At 02:32 PM 2003-01-07 -0800, Mark Giorgi wrote:

>Everywhere that I've run into Majordomo in use,
>Majordomo is set to confirm each subscription
>request by requiring the would-be subscriber to
>respond to an automated subscription-confirmation
>email.
>
>Can this feature be turned off by the Majordomo
>administrator, thereby allowing people to be added
>directly to a list, without having to respond
>to a confirmation request?

Yes, but only someone who was primarily an Internet vandal would do that.

At one point, it was common practice.  The earliest versions of Majordomo 
did not even have confirmation as an option.
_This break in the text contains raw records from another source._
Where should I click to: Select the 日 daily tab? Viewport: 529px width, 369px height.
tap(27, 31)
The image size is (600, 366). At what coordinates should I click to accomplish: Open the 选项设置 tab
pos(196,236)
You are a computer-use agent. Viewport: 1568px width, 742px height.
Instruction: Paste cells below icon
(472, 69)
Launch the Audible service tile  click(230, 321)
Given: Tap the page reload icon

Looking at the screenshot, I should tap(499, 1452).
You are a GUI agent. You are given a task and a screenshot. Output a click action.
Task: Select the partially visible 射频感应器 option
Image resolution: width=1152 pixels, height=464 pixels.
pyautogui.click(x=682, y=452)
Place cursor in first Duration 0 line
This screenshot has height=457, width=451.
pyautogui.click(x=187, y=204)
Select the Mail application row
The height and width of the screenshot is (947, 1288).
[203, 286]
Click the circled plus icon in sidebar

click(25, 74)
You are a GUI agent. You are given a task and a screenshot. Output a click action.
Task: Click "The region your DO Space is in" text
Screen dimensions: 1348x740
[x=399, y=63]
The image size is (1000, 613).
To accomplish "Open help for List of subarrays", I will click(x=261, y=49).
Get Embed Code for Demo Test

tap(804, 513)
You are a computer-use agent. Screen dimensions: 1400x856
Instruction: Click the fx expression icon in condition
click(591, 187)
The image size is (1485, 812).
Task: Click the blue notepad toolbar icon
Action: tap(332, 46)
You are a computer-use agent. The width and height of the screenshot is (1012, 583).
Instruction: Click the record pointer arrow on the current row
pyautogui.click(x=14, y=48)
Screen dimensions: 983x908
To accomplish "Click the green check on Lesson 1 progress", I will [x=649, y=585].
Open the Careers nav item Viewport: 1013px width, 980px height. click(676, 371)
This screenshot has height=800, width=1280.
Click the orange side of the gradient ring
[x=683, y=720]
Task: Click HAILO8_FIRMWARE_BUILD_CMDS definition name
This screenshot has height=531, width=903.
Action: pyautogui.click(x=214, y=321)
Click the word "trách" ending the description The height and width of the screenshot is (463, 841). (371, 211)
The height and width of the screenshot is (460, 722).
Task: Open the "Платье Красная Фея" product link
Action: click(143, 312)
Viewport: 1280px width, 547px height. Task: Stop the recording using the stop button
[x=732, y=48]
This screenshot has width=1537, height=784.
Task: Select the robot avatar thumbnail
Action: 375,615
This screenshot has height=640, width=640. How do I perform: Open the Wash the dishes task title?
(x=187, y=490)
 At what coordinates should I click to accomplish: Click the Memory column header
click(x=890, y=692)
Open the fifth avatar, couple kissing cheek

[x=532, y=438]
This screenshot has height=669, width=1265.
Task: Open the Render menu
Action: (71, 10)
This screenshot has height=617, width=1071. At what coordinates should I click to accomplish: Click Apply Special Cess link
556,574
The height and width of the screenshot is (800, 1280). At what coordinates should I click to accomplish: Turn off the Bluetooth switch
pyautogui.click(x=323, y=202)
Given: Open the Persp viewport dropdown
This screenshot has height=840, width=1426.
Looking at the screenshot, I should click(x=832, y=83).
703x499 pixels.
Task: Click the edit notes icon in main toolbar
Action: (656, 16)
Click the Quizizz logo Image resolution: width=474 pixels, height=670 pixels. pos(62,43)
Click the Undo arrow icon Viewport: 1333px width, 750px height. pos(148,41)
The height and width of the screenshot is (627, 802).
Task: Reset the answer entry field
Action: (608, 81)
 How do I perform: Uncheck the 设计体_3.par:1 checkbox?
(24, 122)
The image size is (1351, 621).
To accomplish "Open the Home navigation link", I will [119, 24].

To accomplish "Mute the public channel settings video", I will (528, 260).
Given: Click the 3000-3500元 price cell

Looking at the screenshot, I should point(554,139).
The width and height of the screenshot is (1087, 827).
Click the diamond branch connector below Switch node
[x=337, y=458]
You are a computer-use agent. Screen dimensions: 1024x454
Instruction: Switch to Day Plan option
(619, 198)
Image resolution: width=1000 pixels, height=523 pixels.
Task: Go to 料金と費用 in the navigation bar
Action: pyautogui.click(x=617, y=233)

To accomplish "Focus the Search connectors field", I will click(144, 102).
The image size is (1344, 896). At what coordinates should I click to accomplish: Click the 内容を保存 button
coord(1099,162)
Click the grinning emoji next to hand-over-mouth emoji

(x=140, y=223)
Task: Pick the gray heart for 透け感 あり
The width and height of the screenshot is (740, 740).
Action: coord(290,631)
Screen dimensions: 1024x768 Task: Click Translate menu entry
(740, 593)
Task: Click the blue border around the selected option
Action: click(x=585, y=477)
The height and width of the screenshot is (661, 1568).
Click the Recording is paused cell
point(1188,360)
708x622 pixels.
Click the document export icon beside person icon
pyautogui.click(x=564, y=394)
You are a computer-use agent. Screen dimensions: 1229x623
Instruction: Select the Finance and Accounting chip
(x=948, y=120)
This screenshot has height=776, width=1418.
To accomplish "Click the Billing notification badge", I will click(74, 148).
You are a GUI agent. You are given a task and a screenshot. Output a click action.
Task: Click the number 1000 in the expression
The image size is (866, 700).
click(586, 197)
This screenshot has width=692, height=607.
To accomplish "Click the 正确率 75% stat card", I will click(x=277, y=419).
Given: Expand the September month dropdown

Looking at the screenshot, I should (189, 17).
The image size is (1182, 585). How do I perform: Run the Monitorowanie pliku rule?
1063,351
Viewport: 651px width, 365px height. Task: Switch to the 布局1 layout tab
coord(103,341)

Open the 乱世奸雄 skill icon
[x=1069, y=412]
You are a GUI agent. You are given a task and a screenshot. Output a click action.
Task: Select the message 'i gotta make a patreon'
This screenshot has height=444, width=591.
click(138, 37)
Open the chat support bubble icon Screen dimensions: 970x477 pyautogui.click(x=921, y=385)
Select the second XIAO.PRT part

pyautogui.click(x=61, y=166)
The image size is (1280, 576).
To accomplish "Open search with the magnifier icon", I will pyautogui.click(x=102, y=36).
You have to understand that the main reason that the current system of 
validating subscriptions was undertaken because people developed tools such 
as "upyours" which would sign people up for hundreds of mailing lists.  The 
tools knew how to interact with majordomo and listserv, and so forth, and 
would actually query sites to determine what lists they had, and then they 
would sign the victims up for hundreds of mailing lists, rendering their 
e-mail accounts unusable.

Systems that would simply filter or bounce the mail were unknown, because 
mail was looked at as something that individual people sent to others (or 
that you got from mailing lists that you wanted to read).  The main point 
was to make it reliable.  Filters, which would, perforce, make it less 
reliable, were, by and large eschewed.

However, these days, running unverified lists is considered to be the 
hallmark of someone being a spammer.  Since anyone can sign someone up for 
one of these lists, and people frequently do, the usual answer is, "Someone 
must have signed you up." to the "How did I get on this list?" query from 
the victim.

Whether the site manager signed up everyone they found in a web search of 
the world based on a subject, or whether one of your friends really signed 
you up, well, that answer usually goes unknown.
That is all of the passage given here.